Never roll your own date time library kids
@LifesAHaskell @tastytronic That date is so clear and readable — on such an uneven surface — I could almost forgive the date being entirely fictional.

@penryu @LifesAHaskell @tastytronic The hardware is, indeed, quite impressive.

Remember the first inkjet printers you could buy? How they waited two or three minutes between pages for the ink to dry - and still smudged? We decided there was no future in inkjet printers and bought daisywheels and lasers instead.

@TimWardCam @penryu @LifesAHaskell @tastytronic
Back in the day, I went to a surplus equipment sale from Price Waterhouse.
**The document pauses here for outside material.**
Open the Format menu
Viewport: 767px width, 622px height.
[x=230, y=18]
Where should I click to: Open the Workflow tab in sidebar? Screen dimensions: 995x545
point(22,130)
I bought an early Xerox laser printer, which weighed about 80 lbs and used toner that came in bottles.

It emulated a Diablo 630 daisy wheel printer.

So, yes.

@RealGene @penryu @LifesAHaskell @tastytronic Daisy wheels ... ah yes ...

Italics were a pain, as you had to change the daisy wheel. If you wrote really clever software your punters would only have to change the wheel once per line of type, not once each time there was a switch between roman and italics.

Bold was OK if the punter was using a cloth ribbon, but not of they were using a carbon ribbon. You did bold by striking twice, one stepper motor step apart. With a cloth ribbon the two strikes blended into each other, with a carbon ribbon you got two clearly separate overlapping impressions.

@TimWardCam @RealGene @penryu @LifesAHaskell I used a radio shack daisy wheel with a trs-80 back in the day, it sounded like a machine gun
@tastytronic @TimWardCam @RealGene @penryu @LifesAHaskell @TundraWolf The PCW 9512 in the UK had a daisywheel for better print than it's siblings 9 pin dot matrix. It was still a machine built down to a price.. including sound deadening. There wasn't any. It quickly became nicknamed the gatling gun printer among users.
@chloeraccoon @tastytronic @RealGene @penryu @LifesAHaskell @TundraWolf Ah, yes. I know/knew the people who built the PCW.
@chloeraccoon @tastytronic @RealGene @penryu @LifesAHaskell @TundraWolf The only word processor available at the time that had the full character set needed for Welsh.